COS 100-5
The influence of evolution on population spread through patchy landscapes
The spread of a population across a landscape underlies two pressing ecological concerns: biological invasions and range shifts induced by climate change. Predicting how fast a population will spread is complicated by heterogeneous landscapes and evolution during the invasion. Despite the possibility for selection pressures on traits to vary across positions along the invasion front, how landscape patchiness may change the potential for evolution has yet to be well explored. We used a theoretical approach to explore the nature of selection on populations spreading through continuous versus patchy landscapes and how evolution over the course of an invasion can influence spread velocity. Specifically, we used integro-difference equations and simulations to model the movement of an annual plant population through a linear environment.
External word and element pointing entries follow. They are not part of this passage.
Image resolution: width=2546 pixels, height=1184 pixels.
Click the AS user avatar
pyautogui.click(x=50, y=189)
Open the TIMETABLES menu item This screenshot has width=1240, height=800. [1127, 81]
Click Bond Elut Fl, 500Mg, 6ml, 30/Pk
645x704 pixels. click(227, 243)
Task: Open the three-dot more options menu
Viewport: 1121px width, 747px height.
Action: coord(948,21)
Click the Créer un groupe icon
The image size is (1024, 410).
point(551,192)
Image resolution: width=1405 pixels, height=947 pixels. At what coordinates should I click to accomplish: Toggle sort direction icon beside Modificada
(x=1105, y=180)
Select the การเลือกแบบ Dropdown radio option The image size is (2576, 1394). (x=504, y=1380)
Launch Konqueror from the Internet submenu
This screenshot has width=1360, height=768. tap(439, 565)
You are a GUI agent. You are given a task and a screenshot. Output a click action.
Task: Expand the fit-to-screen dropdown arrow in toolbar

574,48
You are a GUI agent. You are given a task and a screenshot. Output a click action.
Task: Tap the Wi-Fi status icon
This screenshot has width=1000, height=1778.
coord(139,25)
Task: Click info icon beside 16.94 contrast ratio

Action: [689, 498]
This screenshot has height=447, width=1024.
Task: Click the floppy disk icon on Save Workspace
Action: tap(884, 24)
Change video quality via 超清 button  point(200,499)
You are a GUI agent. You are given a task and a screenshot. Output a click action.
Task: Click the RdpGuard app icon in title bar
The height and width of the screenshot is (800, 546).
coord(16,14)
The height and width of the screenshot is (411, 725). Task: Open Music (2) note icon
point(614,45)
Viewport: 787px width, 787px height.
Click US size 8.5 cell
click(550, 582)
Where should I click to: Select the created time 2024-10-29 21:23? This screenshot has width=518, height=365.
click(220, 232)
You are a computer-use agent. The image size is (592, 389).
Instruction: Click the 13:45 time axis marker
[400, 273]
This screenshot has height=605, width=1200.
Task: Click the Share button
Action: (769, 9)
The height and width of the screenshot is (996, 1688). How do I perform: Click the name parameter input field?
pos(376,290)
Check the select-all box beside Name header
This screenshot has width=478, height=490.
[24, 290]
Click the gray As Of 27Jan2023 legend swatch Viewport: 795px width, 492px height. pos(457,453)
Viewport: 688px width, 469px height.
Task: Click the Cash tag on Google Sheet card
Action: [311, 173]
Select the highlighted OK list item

We focus on a tradeoff between two demographic traits: the ability of an individual to produce high numbers of seeds when growing at low density (λ) and its ability to cope with competitors when growing at high density (α), but we do not let dispersal traits evolve.
Results/Conclusions
We found that the optimal strategy at the leading edge of an invasion depends on the degree of landscape patchiness and on the strength of the tradeoff between λ and α. When the tradeoff between the demographic rates was strong, greater distances between patches led to the strategy with the least sensitivity to competition leading the invasion front. Conversely, in continuous landscapes, the strategies with high population growth rates, but low sensitivity to competition dominated. These results were consistent between the analytical solution for the evolutionary stable strategy and simulation models. We also found that evolution can increase the spread velocity under some conditions. However, the optimal strategy is not always in the leading edge of the invasion due to priority effects. Our results indicate the importance of landscape structure in determining how evolution may influence invading or range-shifting populations.